Thread: Select query takes long to execute

Select query takes long to execute

From

"Kevin Schroeder"

Date:

29 May 2003, 09:58:15

Hello,
    I'm running a simple query on a table and I'm getting a very long
response time.  The table has 56,000 rows in it.  It has a full text field,
but it is not being referenced in this query.  The query I'm running is

select row_key, column1, column2, column3, column4, column5 from table1
where column6 = 1 order by column3 desc limit 21;

There is an index on the table

message_index btree (column6, column3, column7)

Column 3 is a date type, column 6 is an integer and column 7 is unused in
this query.

The total query time is 6 seconds, but I can bring that down to 4.5 if I
append "offset 0" to the end of the query.  By checking query using "explain
analyze" it shows that it is using the index.

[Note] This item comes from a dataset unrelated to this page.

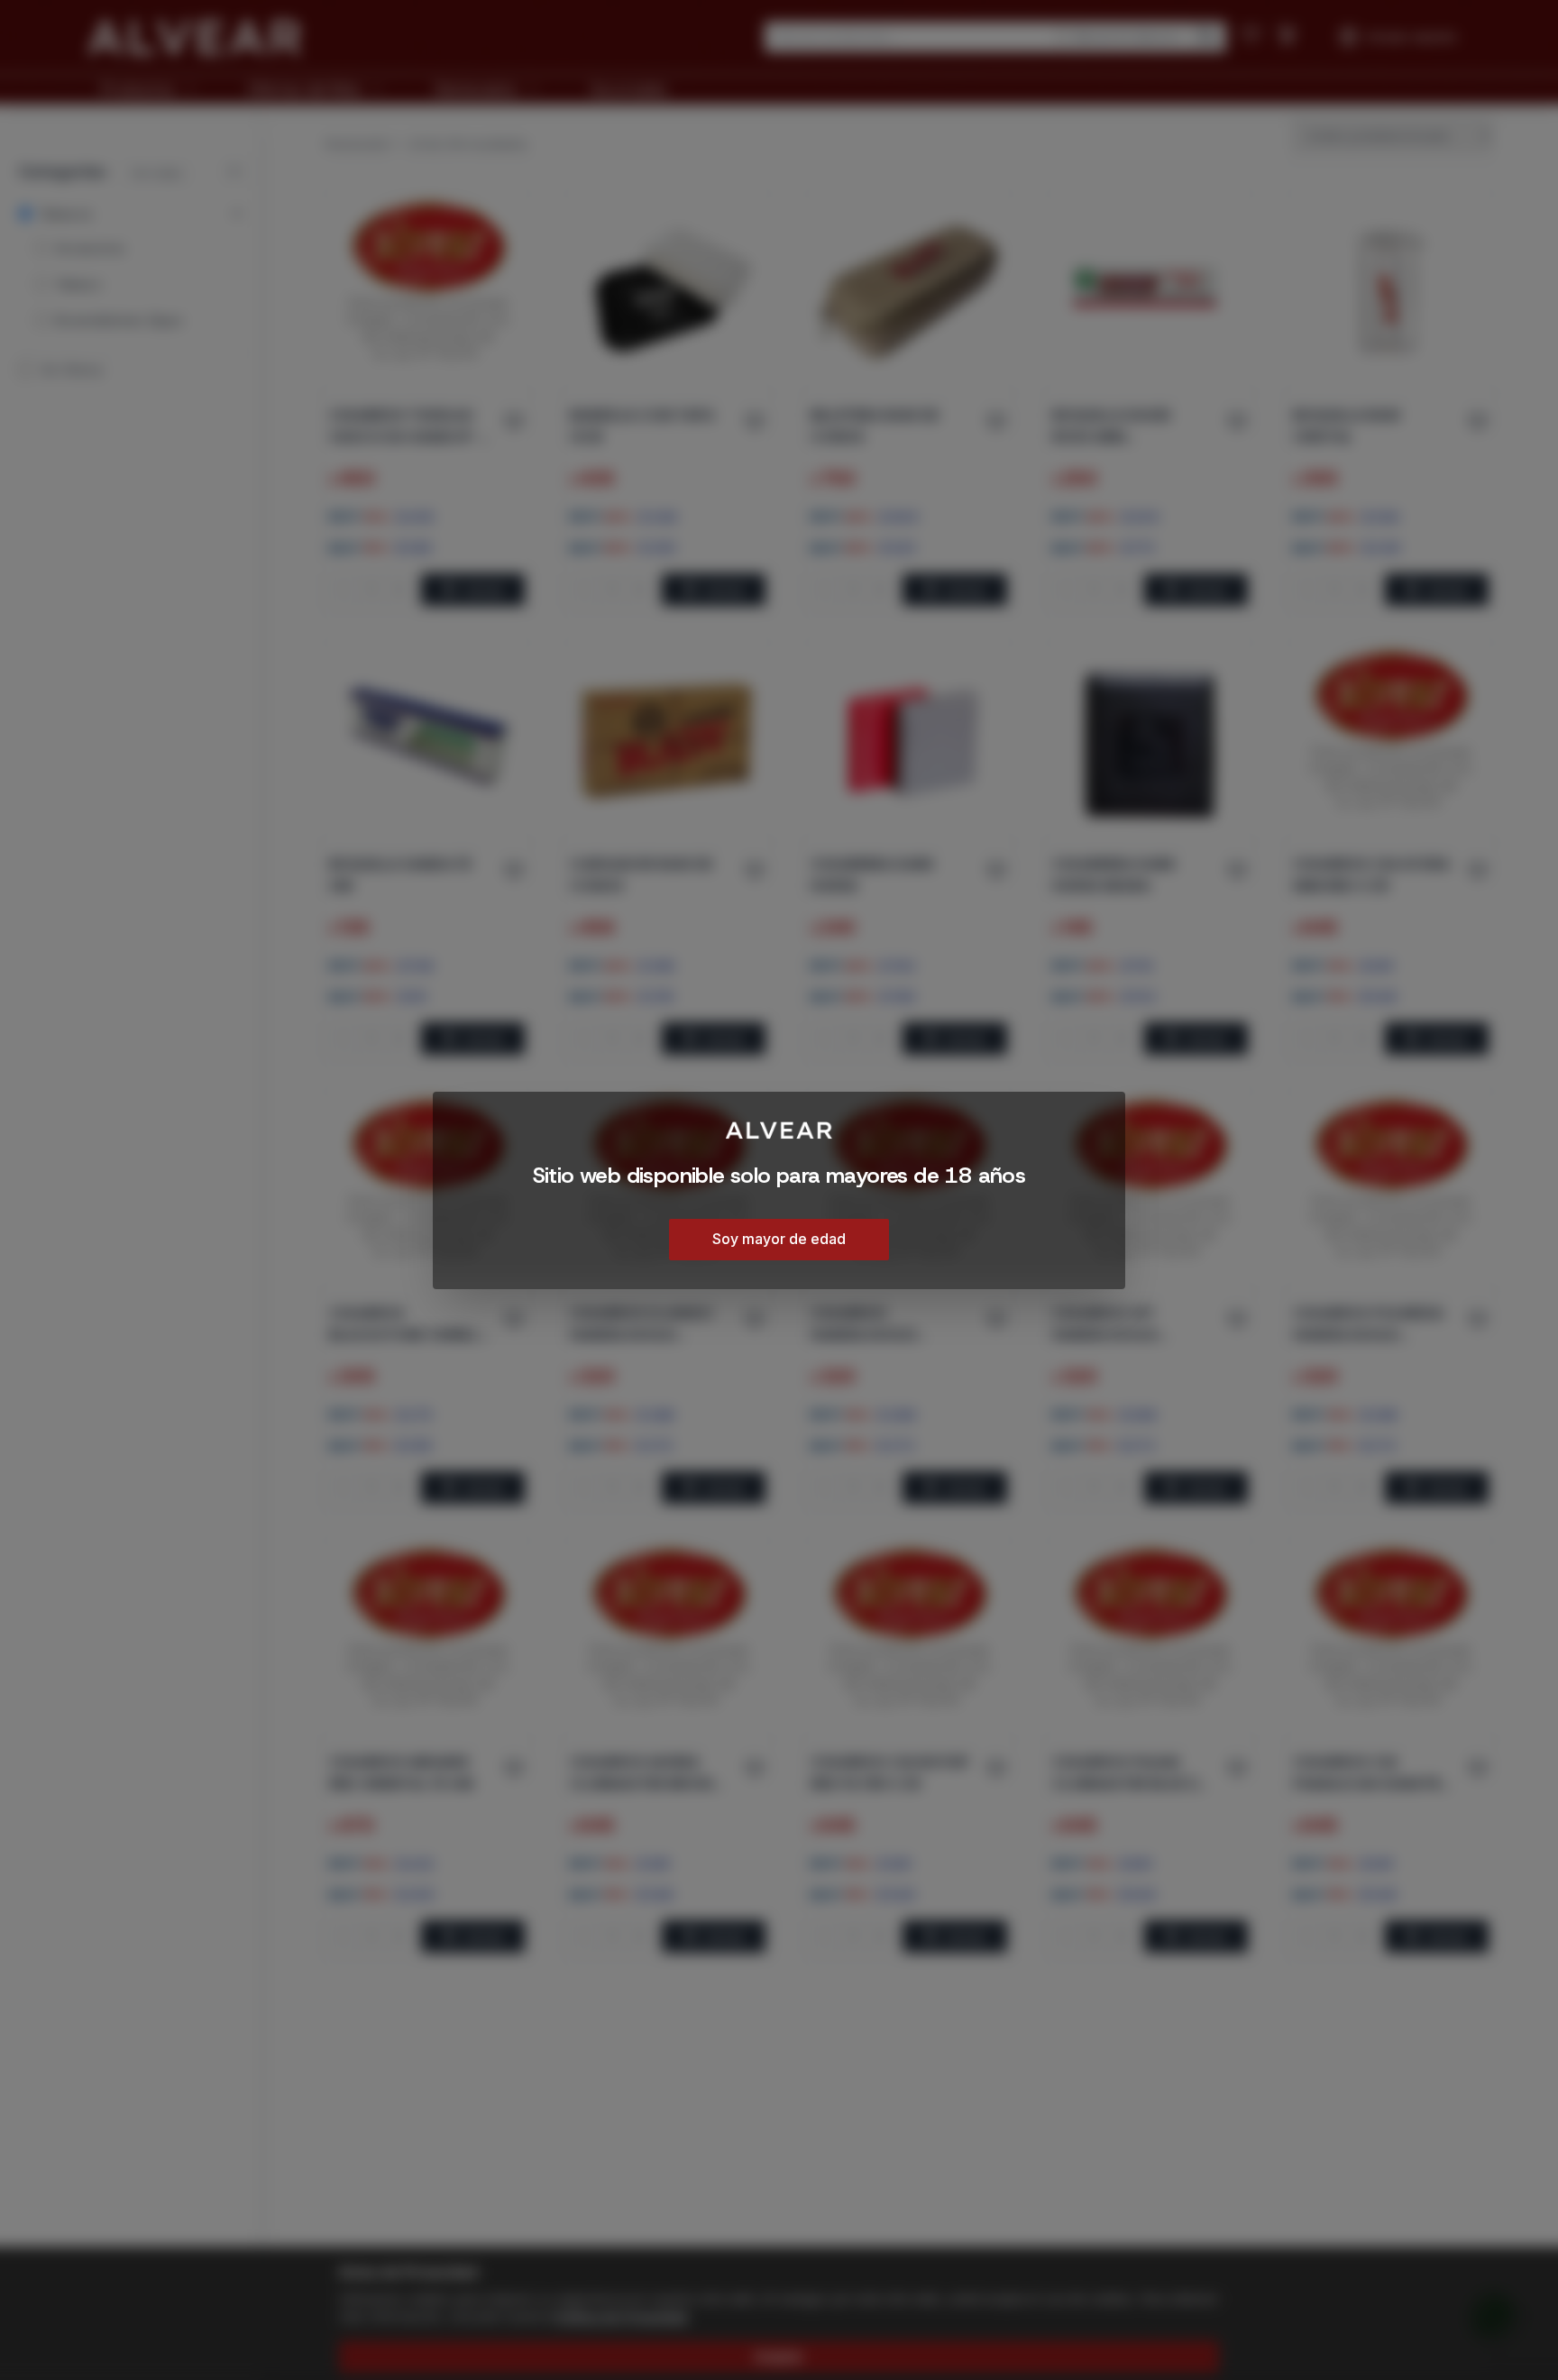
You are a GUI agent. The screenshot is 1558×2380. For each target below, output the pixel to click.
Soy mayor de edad (779, 1238)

If anyone has any ideas as to why the query is taking so long and what I can
do to make it more efficient I would love to know.

Thanks
Kevin

Re: Select query takes long to execute

From

"Shridhar Daithankar"

Date:

29 May 2003, 10:25:44

On 29 May 2003 at 8:58, Kevin Schroeder wrote:
> If anyone has any ideas as to why the query is taking so long and what I can
> do to make it more efficient I would love to know.

Check yor shared buffers setting and effective OS cache setting. If these are
appropriately tuned, then it should be fast enough.

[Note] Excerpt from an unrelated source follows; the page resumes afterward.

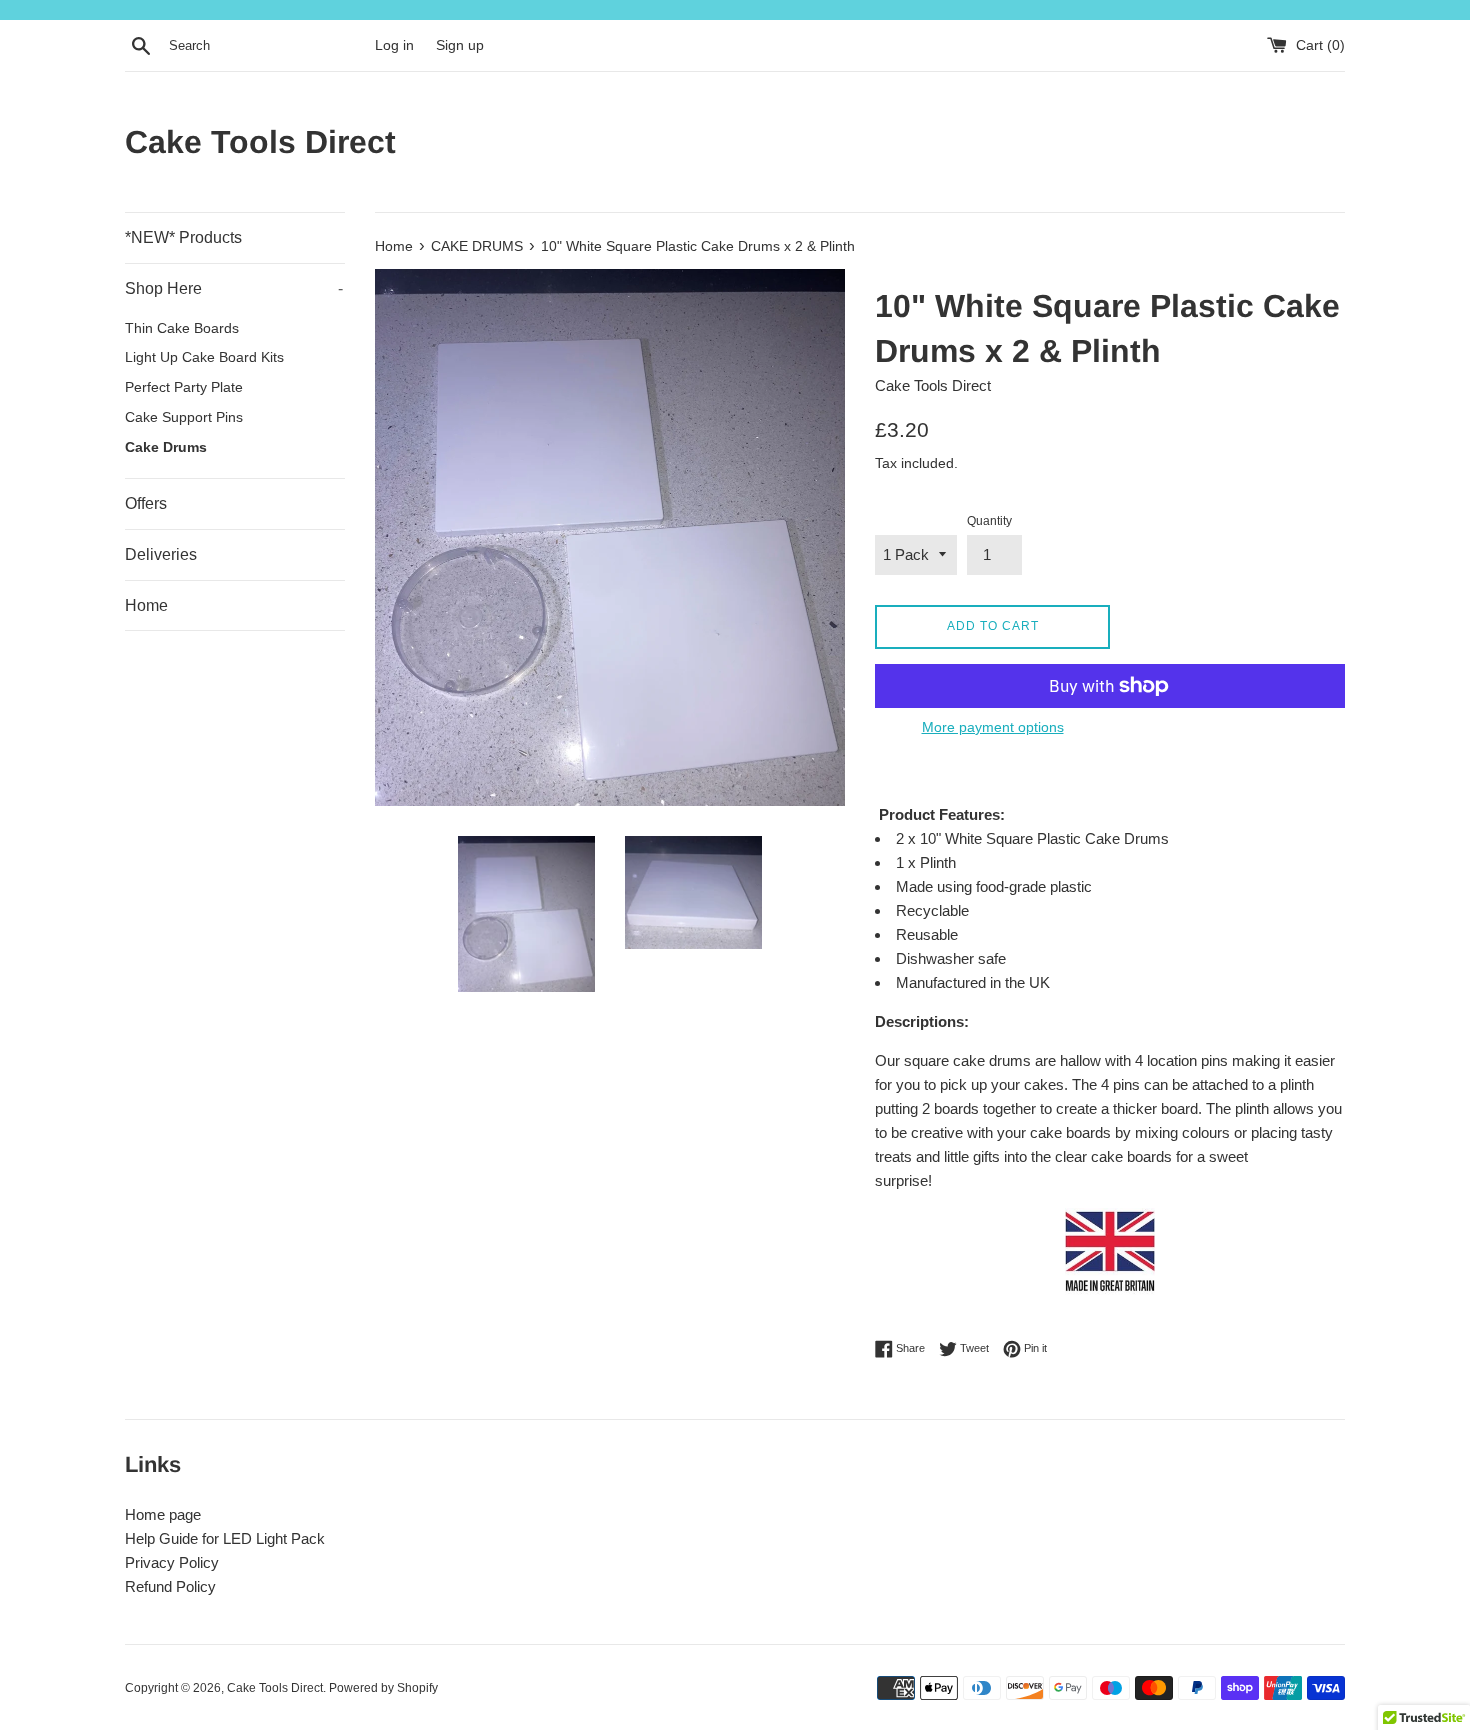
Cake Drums (166, 447)
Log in (394, 45)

Is the table vacuumed? Is index taking too much space? Then try reindexing. It
might help as vacuum does not reclaim wasted space in index.

HTH

Bye
 Shridhar

--
Wait!  You have not been prepared!        -- Mr. Atoz, "Tomorrow is Yesterday",
stardate 3113.2

Re: Select query takes long to execute

From

"scott.marlowe"

Date:

29 May 2003, 12:18:32

See if lowering random_page_cost to 1.5 or so helps here.

That and effective_cache_size are two of the more important values the
planner uses to decide between seq scans and index scans.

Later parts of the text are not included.